17 Jun

Mola mola Bali – code of conduct part 1

Responsible interactions when diving with Sunfish

Bali has a special allure for holiday divers, and as we approach July there is another BIG reason why divers flock by the thousands to our beautiful island: to dive with Mola molas (Ocean Sunfish)

From July through November we regularly spot Sunfish around Nusa Penida waters, so it’s an opportunity for divers to come and check out what’s known to be the largest bony fish in the world. Over the years however, we have witnessed an increase in cases whereby divers get too close to these gentle giants.

The need for a proper Code of Conduct came about to protect and ensure the Sunfish’s return year after year, so in the next few blogs I’d like to introduce you to a few important rules to stick to when you’re diving with Sunfish.

  • If the fish are just entering the cleaning station, do not approach until the cleaning has begun and the fish have been stationary for at least 1 minute.

This is an absolute cardinal rule and demonstrates just how little knowledge some divers know about Sunfish. They enjoy Crystal Bay not only for the cold water, but more so because of the present of cleanerfish:  Fish that feed on parasites on the Sunfish’ skin. When a Sunfish enters the bay, they would position themselves slightly face up in a stationary position, and this is a universal signal for cleaner fish to come close and start their job! If a diver approaches the Sunfish before they’ve moved in this position, chances you will scare it away!

  • Maintain a minimum distance of 3m (or 2 body lengths) from the closest sunfish when animal is at a cleaning station and maintain a minimum distance of 10m (or 5 body lengths) when animal is unsettled (not in cleaning) and considering approach to the reef.

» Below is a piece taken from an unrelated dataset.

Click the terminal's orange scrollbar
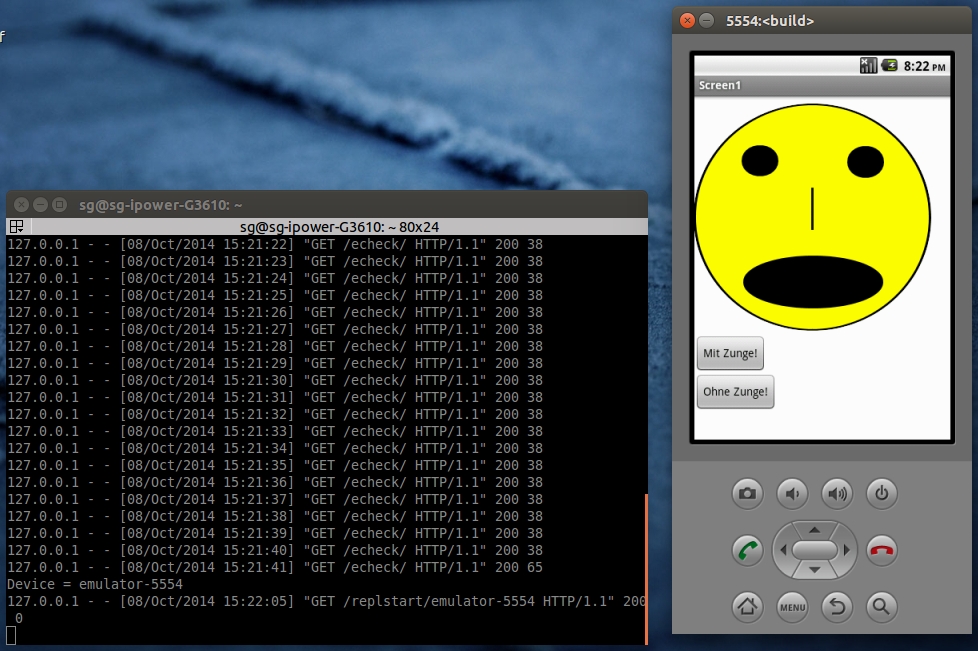 pyautogui.click(x=646, y=568)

Sunfish are really shy animals. If you would come too close, they would instantly leave a cleaning station. They might look slow and large, but they’re actually very fast swimmers! When Sunfish are in a cleaning position, they tend to stay there for several minutes. Although it’s very tempting to get close and touch them, don’t do it! Remember, we are in their territory and so should be courteous and respect their space.

In my next blog I will discuss this some more points of this Sunfish Code of Conduct. Have you ever seen Sunfish while getting cleaned? Let me know how you liked that experience by leaving me a comment!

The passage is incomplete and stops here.